>> Start GIVEN RECORDS

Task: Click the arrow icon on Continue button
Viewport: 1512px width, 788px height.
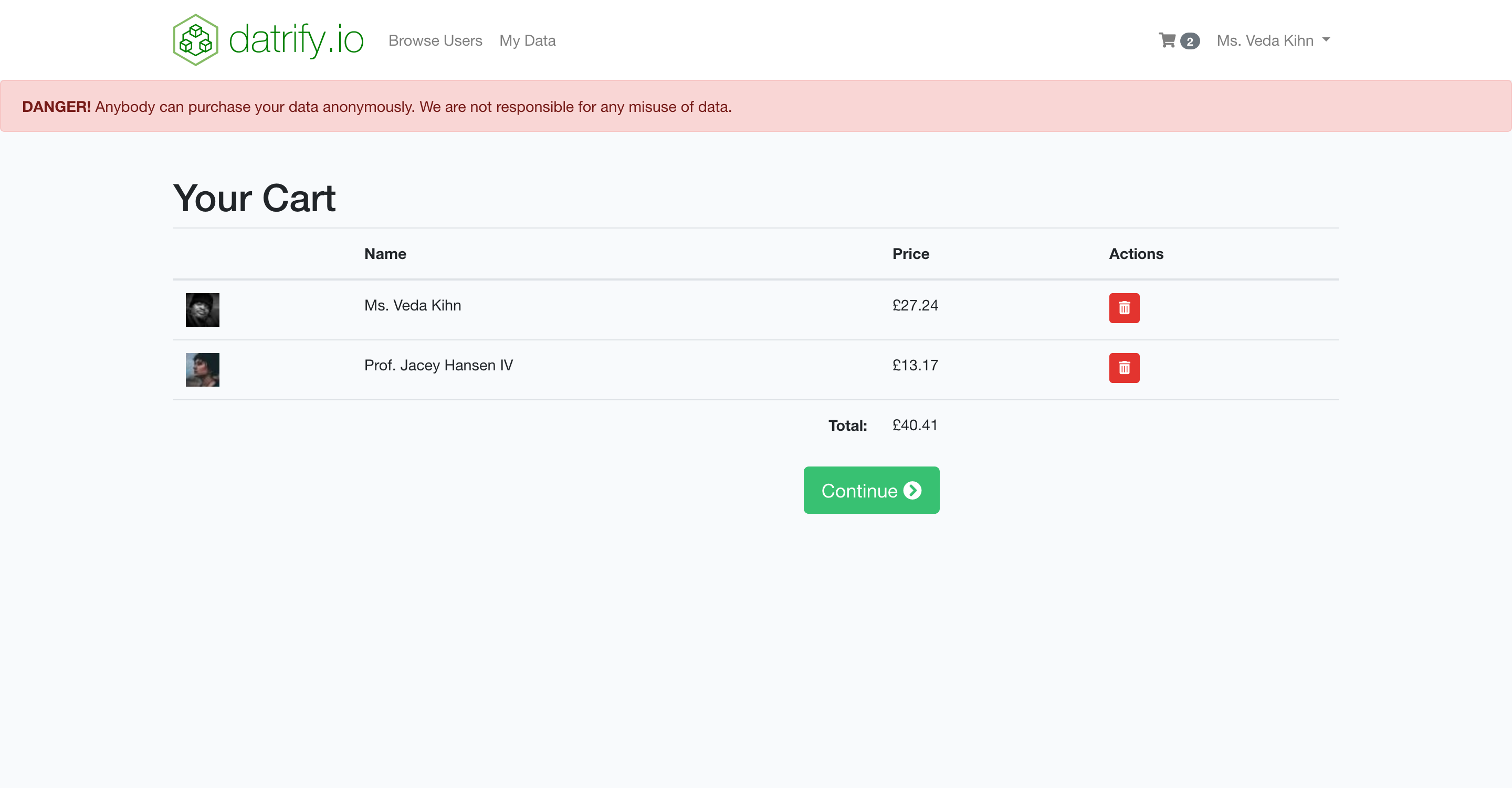Action: pos(912,490)
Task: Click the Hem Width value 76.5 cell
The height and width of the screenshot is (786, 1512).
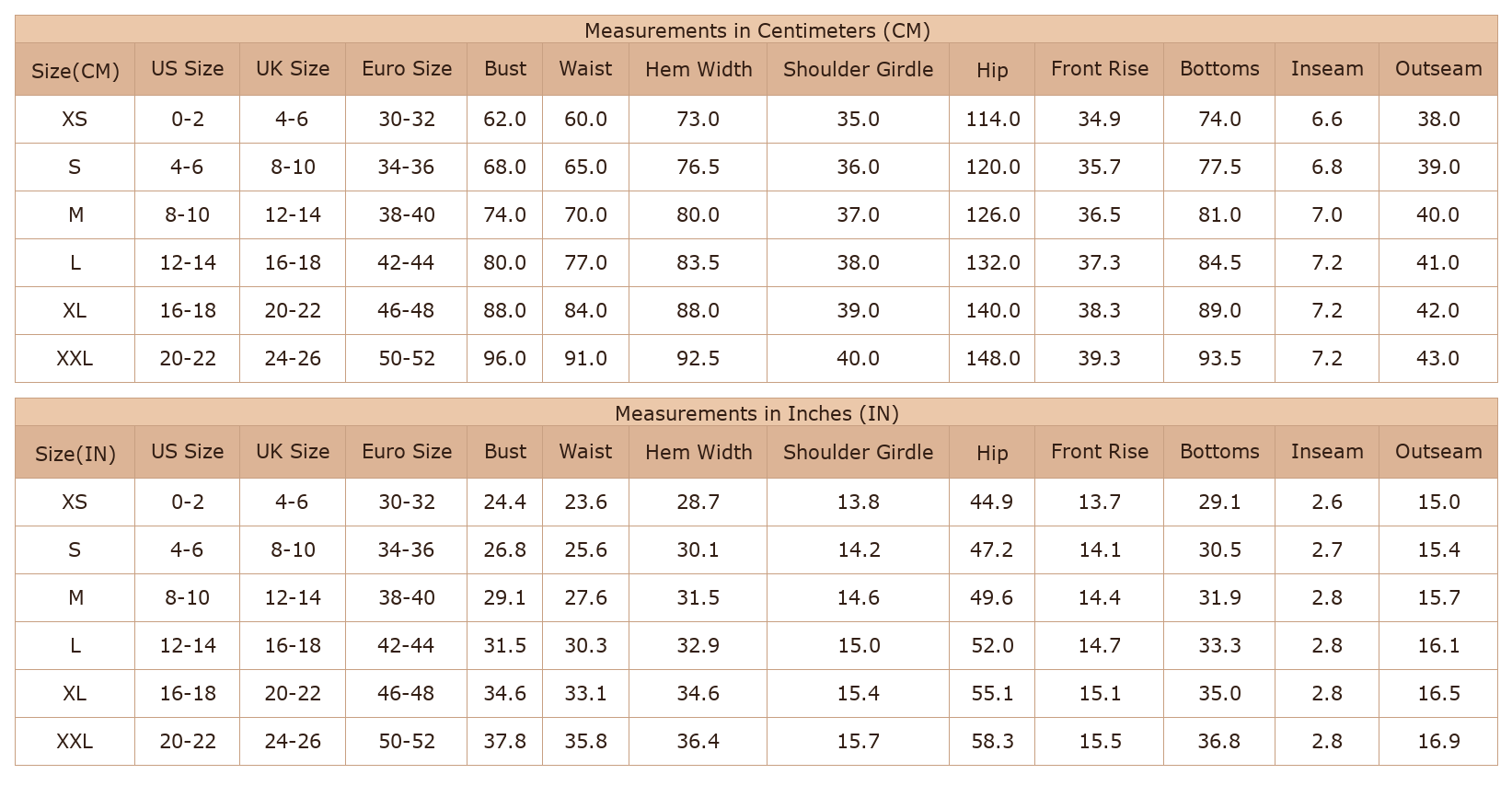Action: click(x=698, y=167)
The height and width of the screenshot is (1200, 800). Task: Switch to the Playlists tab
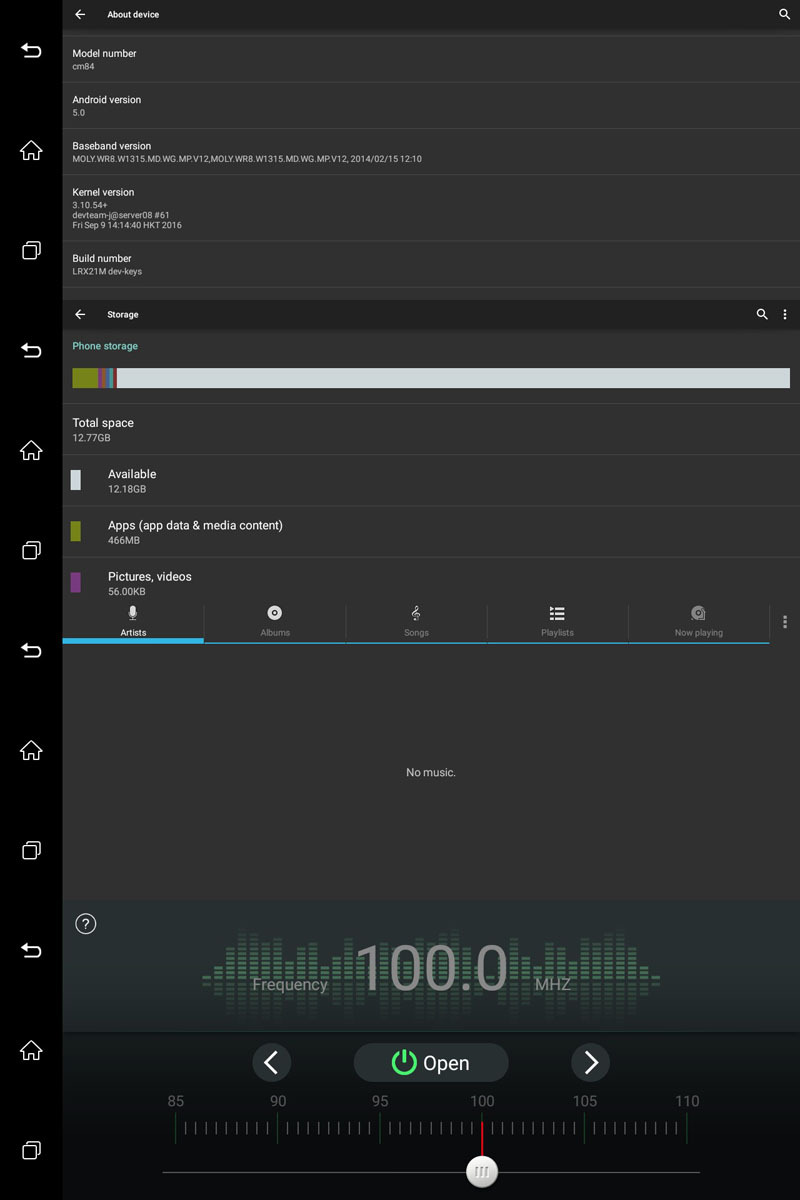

>> End GIVEN RECORDS

### EXERCISE PROMPT
Please copy every row above word for word, leaving out the pictures.

### SOLVED EXERCISE
Task: Click the arrow icon on Continue button
Viewport: 1512px width, 788px height.
Action: pos(912,490)
Task: Click the Hem Width value 76.5 cell
The height and width of the screenshot is (786, 1512).
Action: click(x=698, y=167)
The height and width of the screenshot is (1200, 800). Task: Switch to the Playlists tab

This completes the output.